→ Records for the task:
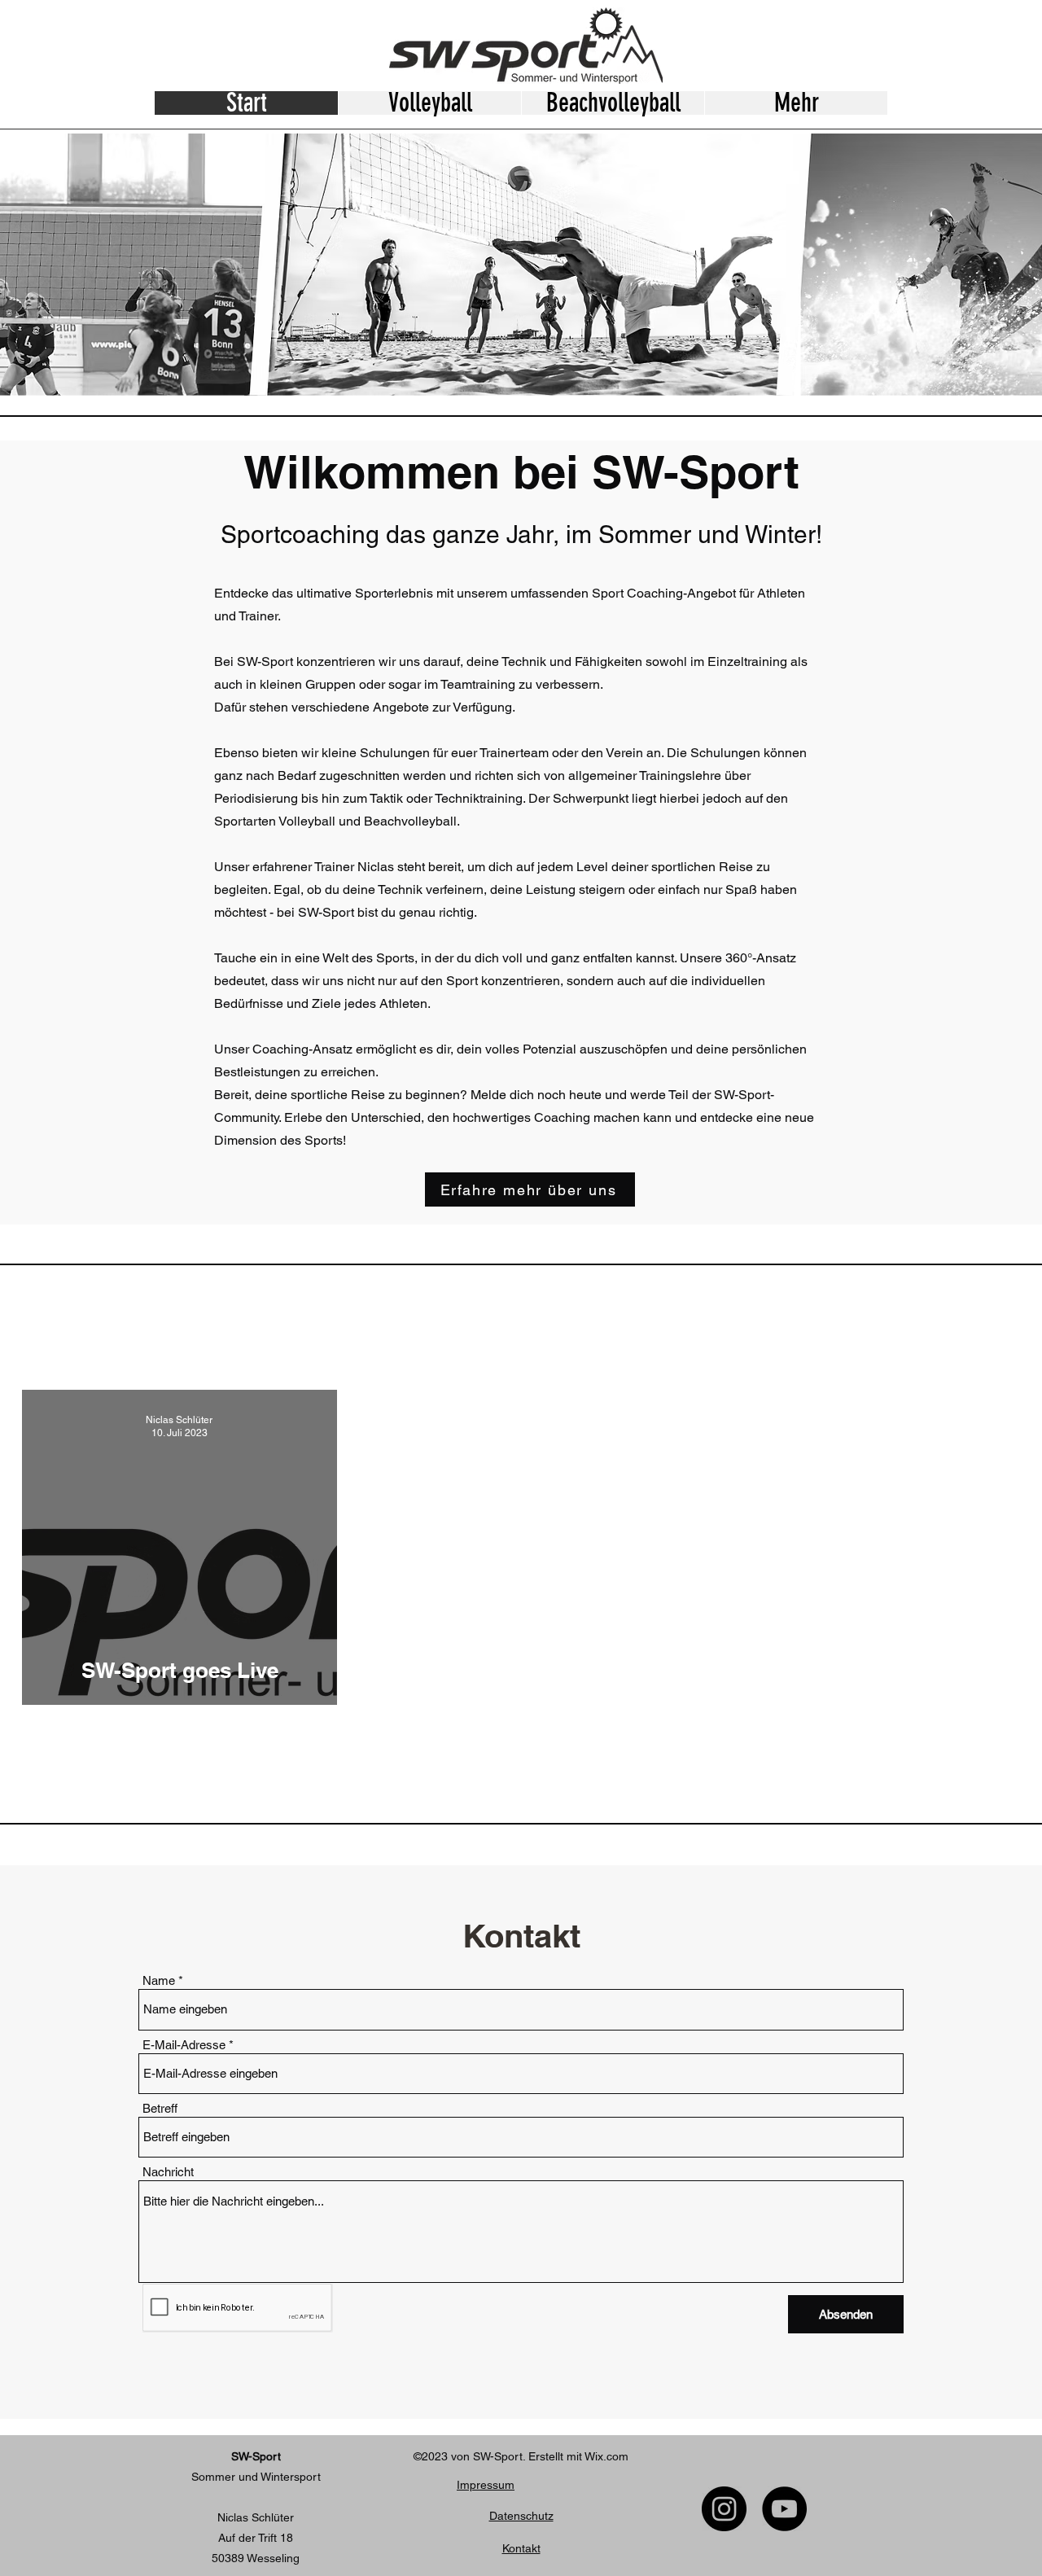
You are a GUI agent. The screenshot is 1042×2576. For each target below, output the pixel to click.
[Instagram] (724, 2508)
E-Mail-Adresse (183, 2045)
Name (158, 1980)
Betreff (159, 2108)
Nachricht (168, 2172)
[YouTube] (784, 2508)
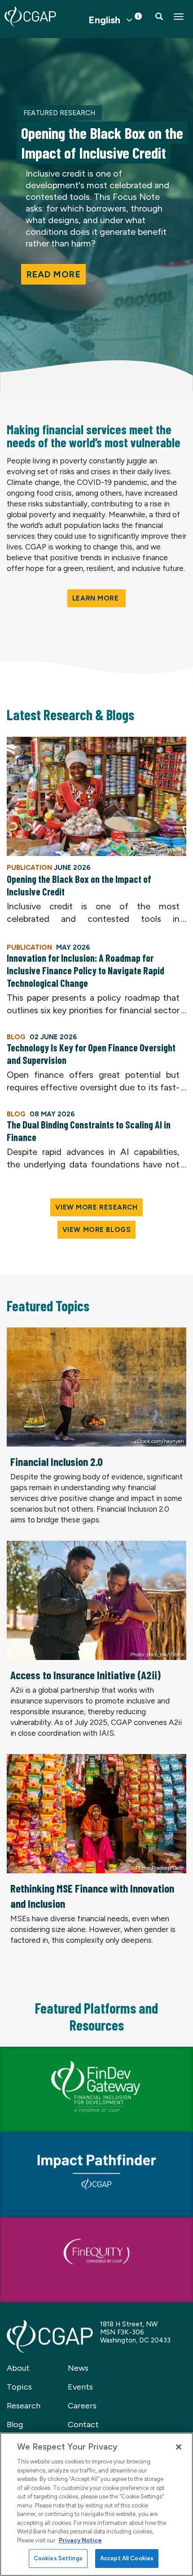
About (18, 2368)
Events (80, 2387)
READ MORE (53, 274)
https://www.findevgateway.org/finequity (72, 2222)
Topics (19, 2387)
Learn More (96, 598)
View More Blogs (96, 1230)
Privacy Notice (80, 2540)
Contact (83, 2424)
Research (23, 2406)
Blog (15, 2424)
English (104, 20)
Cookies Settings (58, 2558)
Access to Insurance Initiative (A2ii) (85, 1674)
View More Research (96, 1207)
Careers (82, 2406)
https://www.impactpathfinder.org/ (60, 2137)
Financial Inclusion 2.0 (56, 1461)
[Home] (30, 16)
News (78, 2368)
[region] (96, 2504)
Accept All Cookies (127, 2558)
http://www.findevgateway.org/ (55, 2052)
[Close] (179, 2447)
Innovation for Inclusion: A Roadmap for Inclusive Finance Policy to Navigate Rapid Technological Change (85, 970)
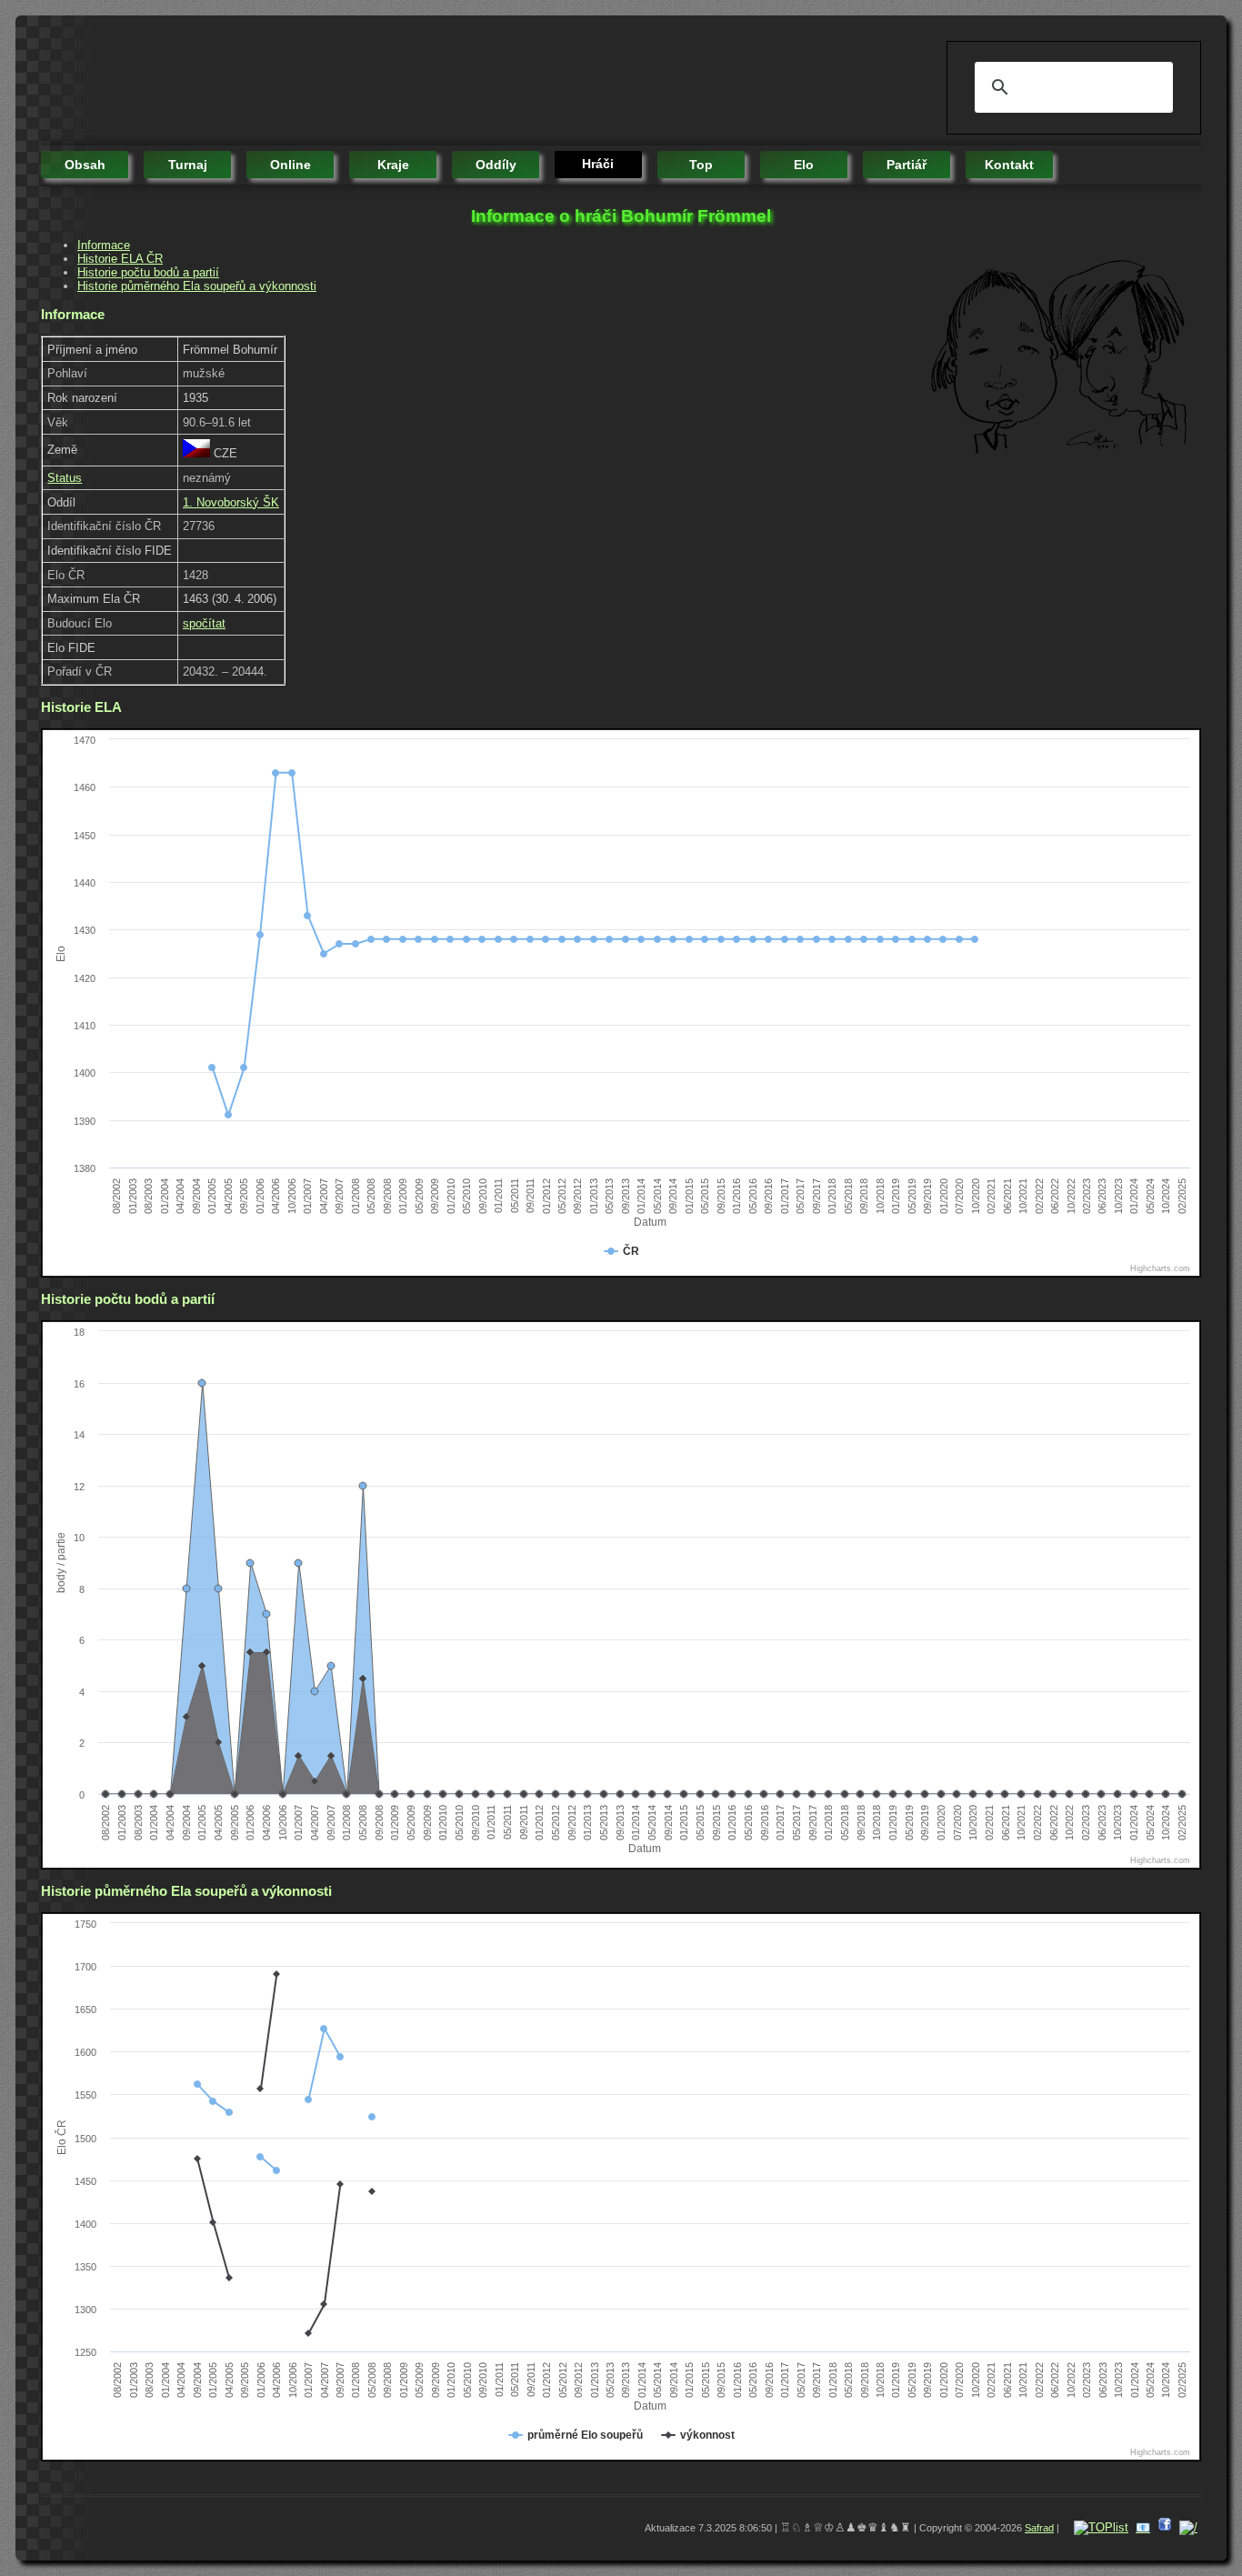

→ Assigned task: Except for the pictures, set down each line of the records exactly as it appears.

→ Task solution:
You are a GUI agent. The screenshot is 1042×2576. For each target below, output the pixel to click.
[Instagram] (724, 2508)
E-Mail-Adresse (183, 2045)
Name (158, 1980)
Betreff (159, 2108)
Nachricht (168, 2172)
[YouTube] (784, 2508)
About (18, 2368)
Events (80, 2387)
READ MORE (53, 274)
https://www.findevgateway.org/finequity (72, 2222)
Topics (19, 2387)
Learn More (96, 598)
View More Blogs (96, 1230)
Privacy Notice (80, 2540)
Contact (83, 2424)
Research (23, 2406)
Blog (15, 2424)
English (104, 20)
Cookies Settings (58, 2558)
Access to Insurance Initiative (A2ii) (85, 1674)
View More Research (96, 1207)
Careers (82, 2406)
https://www.impactpathfinder.org/ (60, 2137)
Financial Inclusion 2.0 (56, 1461)
[Home] (30, 16)
News (78, 2368)
[region] (96, 2504)
Accept All Cookies (127, 2558)
http://www.findevgateway.org/ (55, 2052)
[Close] (179, 2447)
Innovation for Inclusion: A Roadmap for Inclusive Finance Policy to Navigate Rapid Technological Change (85, 970)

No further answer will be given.